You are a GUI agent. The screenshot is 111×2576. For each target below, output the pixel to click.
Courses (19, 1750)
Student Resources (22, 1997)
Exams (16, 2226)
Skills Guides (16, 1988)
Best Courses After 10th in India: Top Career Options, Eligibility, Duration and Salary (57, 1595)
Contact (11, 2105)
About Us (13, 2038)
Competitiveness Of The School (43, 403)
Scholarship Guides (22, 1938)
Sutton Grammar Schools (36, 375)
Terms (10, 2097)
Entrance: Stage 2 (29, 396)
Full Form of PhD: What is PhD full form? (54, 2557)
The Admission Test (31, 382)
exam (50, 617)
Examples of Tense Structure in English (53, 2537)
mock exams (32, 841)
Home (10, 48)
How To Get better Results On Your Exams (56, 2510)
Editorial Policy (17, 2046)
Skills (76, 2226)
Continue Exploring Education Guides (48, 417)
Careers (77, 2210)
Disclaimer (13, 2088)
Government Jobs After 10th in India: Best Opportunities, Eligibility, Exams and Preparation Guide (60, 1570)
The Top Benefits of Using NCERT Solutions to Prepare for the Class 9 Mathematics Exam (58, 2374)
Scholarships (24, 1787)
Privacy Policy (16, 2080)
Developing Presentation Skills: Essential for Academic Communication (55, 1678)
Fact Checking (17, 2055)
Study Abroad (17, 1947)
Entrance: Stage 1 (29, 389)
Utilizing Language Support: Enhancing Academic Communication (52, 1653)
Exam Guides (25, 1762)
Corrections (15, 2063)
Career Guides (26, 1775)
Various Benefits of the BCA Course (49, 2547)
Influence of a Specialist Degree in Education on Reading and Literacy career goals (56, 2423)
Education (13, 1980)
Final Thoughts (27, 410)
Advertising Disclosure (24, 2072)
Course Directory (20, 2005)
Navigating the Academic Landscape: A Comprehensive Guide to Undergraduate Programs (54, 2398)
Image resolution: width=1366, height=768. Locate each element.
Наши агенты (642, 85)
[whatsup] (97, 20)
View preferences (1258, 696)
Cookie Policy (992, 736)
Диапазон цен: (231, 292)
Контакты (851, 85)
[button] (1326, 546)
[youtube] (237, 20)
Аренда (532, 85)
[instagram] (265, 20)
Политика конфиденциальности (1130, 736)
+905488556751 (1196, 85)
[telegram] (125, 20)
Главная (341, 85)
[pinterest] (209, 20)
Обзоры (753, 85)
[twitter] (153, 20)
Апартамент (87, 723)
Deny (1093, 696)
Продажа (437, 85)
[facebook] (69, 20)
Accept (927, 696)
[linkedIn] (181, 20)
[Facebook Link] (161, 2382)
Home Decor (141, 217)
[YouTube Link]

○ ○ ○ ○ ○

ACTIVITY: Select all lines in the listing that include the word "Academic".

RESULT:
Developing Presentation Skills: Essential for Academic Communication (55, 1678)
Utilizing Language Support: Enhancing Academic Communication (52, 1653)
Navigating the Academic Landscape: A Comprehensive Guide to Undergraduate Programs (54, 2398)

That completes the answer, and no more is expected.